It will be a long time before the big language models (LLM) that power artificial intelligence platforms and chatbots have 100% credibility. This is the warning of Prabhakar Raghavan, senior vice president of Google, who gave a lecture promoted by the Institute of Advanced Studies (IEA) of the University of São Paulo (USP).
“People ask me when will LLMs be 100% reliable, and you have to understand that these models are not gathering facts in a database, they are making things up,” said Raghavan, Global Head of Google Search, Assistant, Geo, Ads , Commerce and Payments.
“Of course, models gradually improve, but if your standard of accuracy is 100%, you’re going to be disappointed for a long time,” he said.
Raghavan, who holds a doctorate in electrical engineering and computer science from the University of California at Berkeley, is in Brazil for closed meetings in São Paulo and Brasilia.
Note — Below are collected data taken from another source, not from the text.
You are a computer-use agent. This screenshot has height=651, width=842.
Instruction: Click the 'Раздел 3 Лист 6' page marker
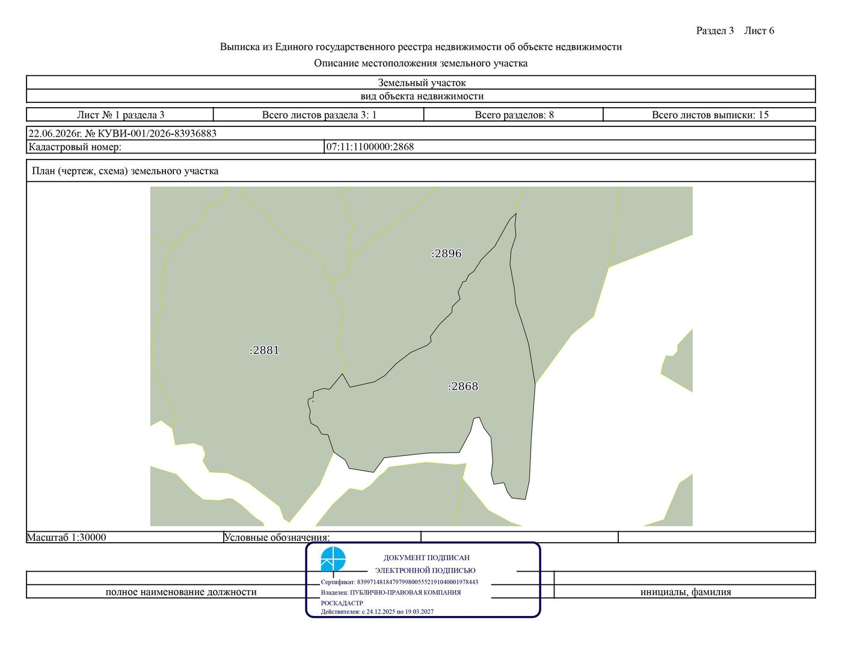click(x=735, y=31)
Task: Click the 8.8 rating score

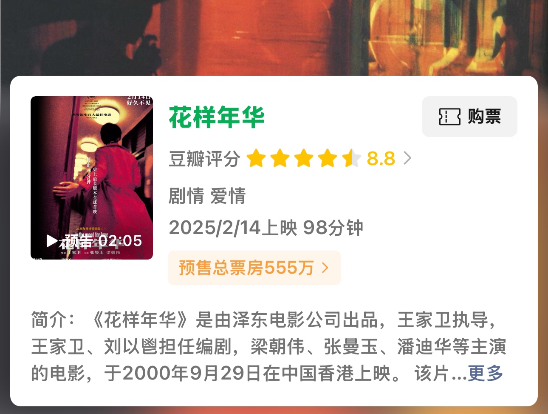Action: pos(381,158)
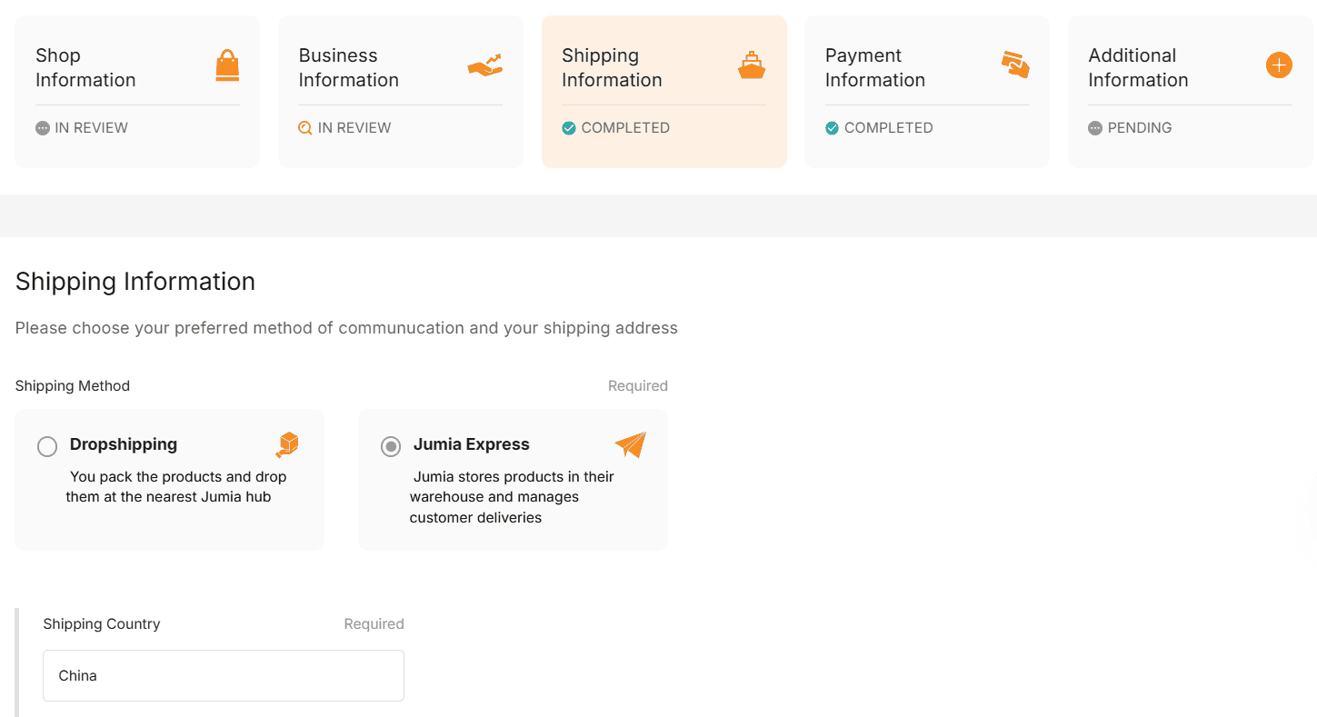This screenshot has height=717, width=1317.
Task: Click the Dropshipping option card description
Action: click(176, 487)
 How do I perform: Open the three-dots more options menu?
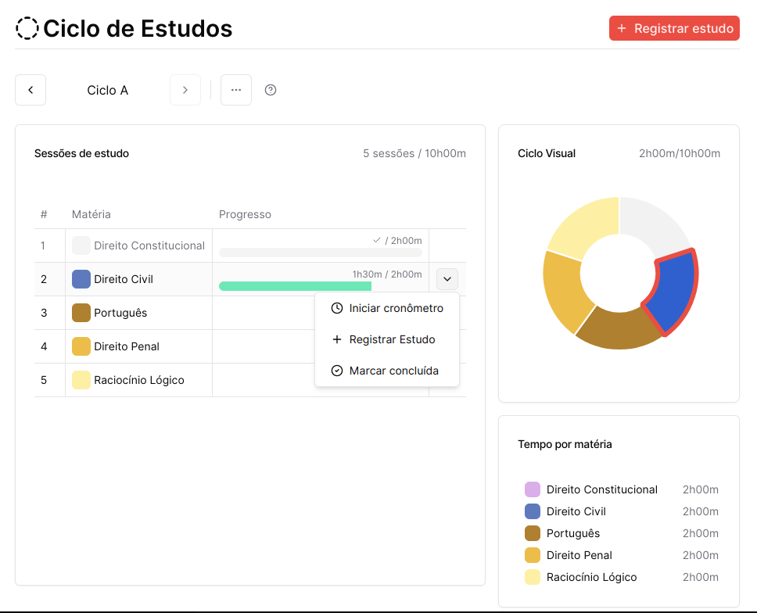(236, 90)
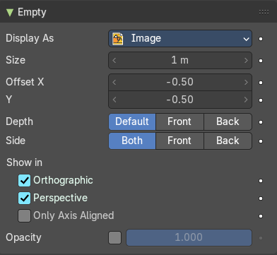This screenshot has height=255, width=277.
Task: Set Depth to Back
Action: coord(228,121)
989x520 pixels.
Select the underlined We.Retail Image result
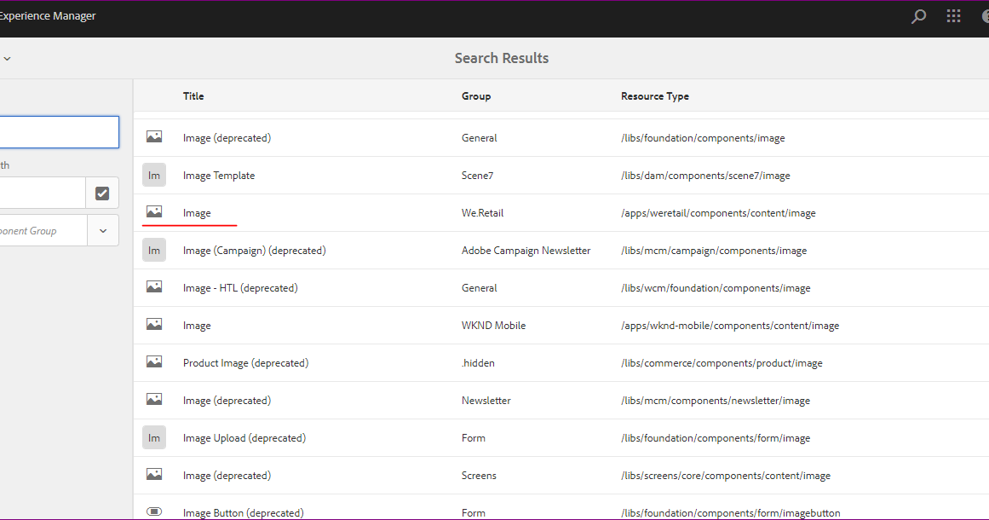(x=197, y=212)
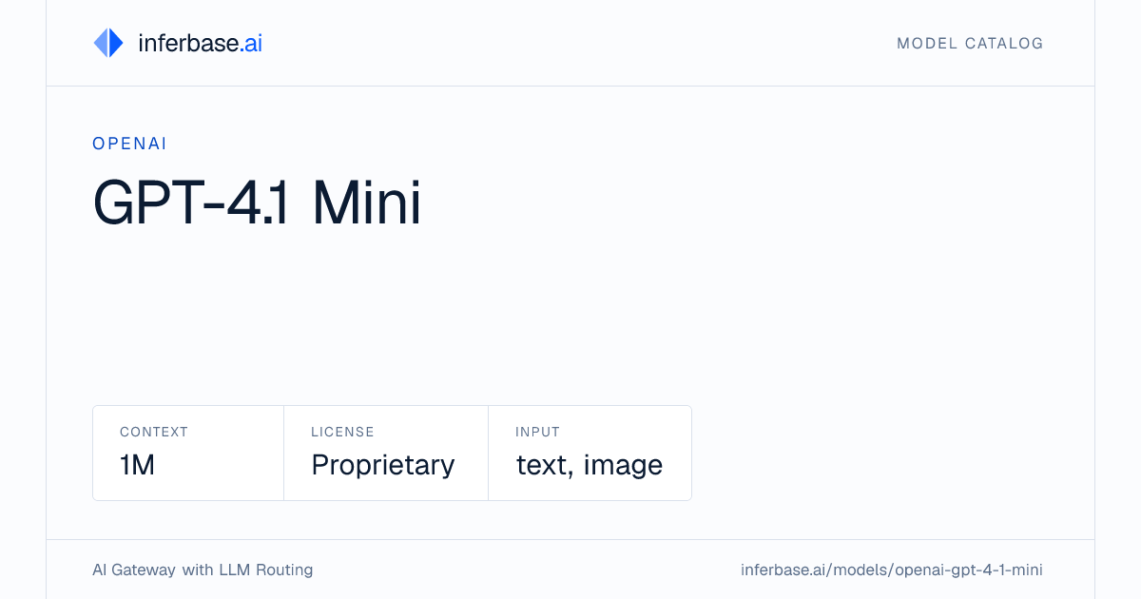Click the word image in input value
1141x599 pixels.
tap(623, 466)
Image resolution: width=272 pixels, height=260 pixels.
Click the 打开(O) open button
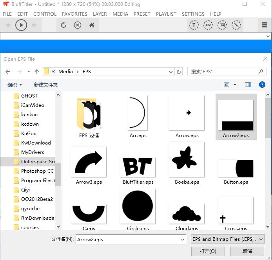point(208,251)
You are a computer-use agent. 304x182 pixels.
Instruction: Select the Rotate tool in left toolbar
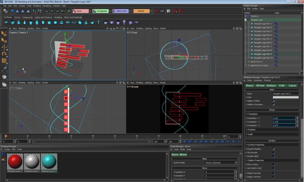(x=4, y=54)
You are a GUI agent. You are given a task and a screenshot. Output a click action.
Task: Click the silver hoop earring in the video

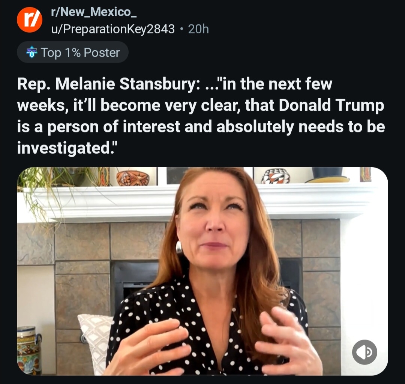[179, 248]
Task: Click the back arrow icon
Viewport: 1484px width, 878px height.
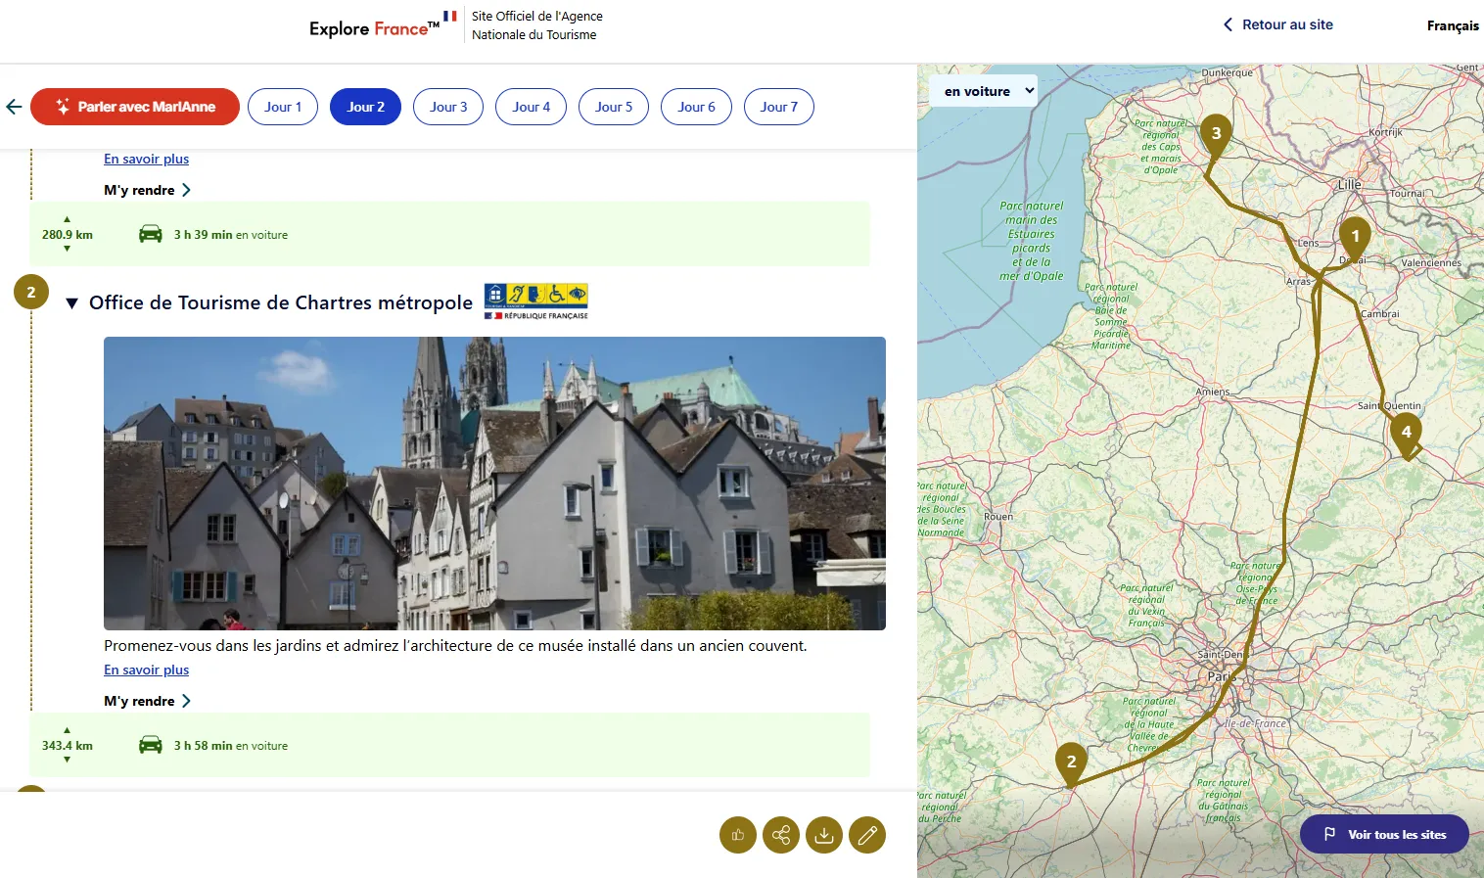Action: [14, 107]
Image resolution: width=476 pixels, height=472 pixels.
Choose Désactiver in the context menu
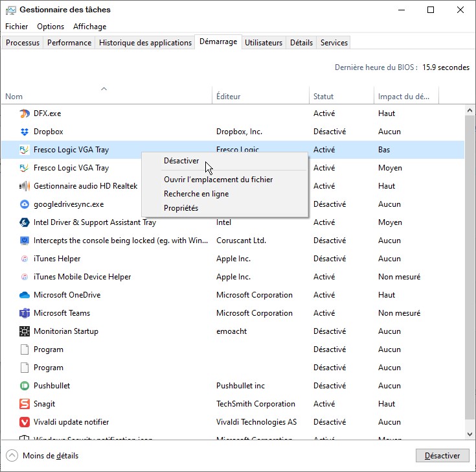tap(181, 161)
In the lecture “Search Engines and Society: Information Quality and the Potential of Artificial Intelligence”, he spoke about the incorporation of artificial intelligence in Google’s search engine by Bard, a model developed by the company.
The executive pointed out that LLMs simply predict the next word in a sentence, and that correlation is different from causation. “Once in a while, correlation translates into causation, but that doesn’t mean there’s intelligence.”
Raghavan also spoke about the difficulty of including the sources of information in search results powered by artificial intelligence.
The answer to a search using LLM is usually a sentence — and it literally doesn’t exist anywhere on the internet, because it’s usually a combination of information “scraped” from several websites.
But Google’s vice president said the company is working on a mechanism that can detect when there is a dominant source for an AI response that other sources rely on.
According to him, it is easier when the answer to a search command is a summary of the dozens of results obtained, because then it is possible to say where each phrase used in the summary came from.
The discussion about the sources of information used to train AI models has become central for journalistic companies, which are starting to move to collect copyright from platforms.
The New York Times and OpenAI, creator of ChatGPT, have been negotiating a payment method for weeks to guarantee the legal use of newspaper articles in training AIs.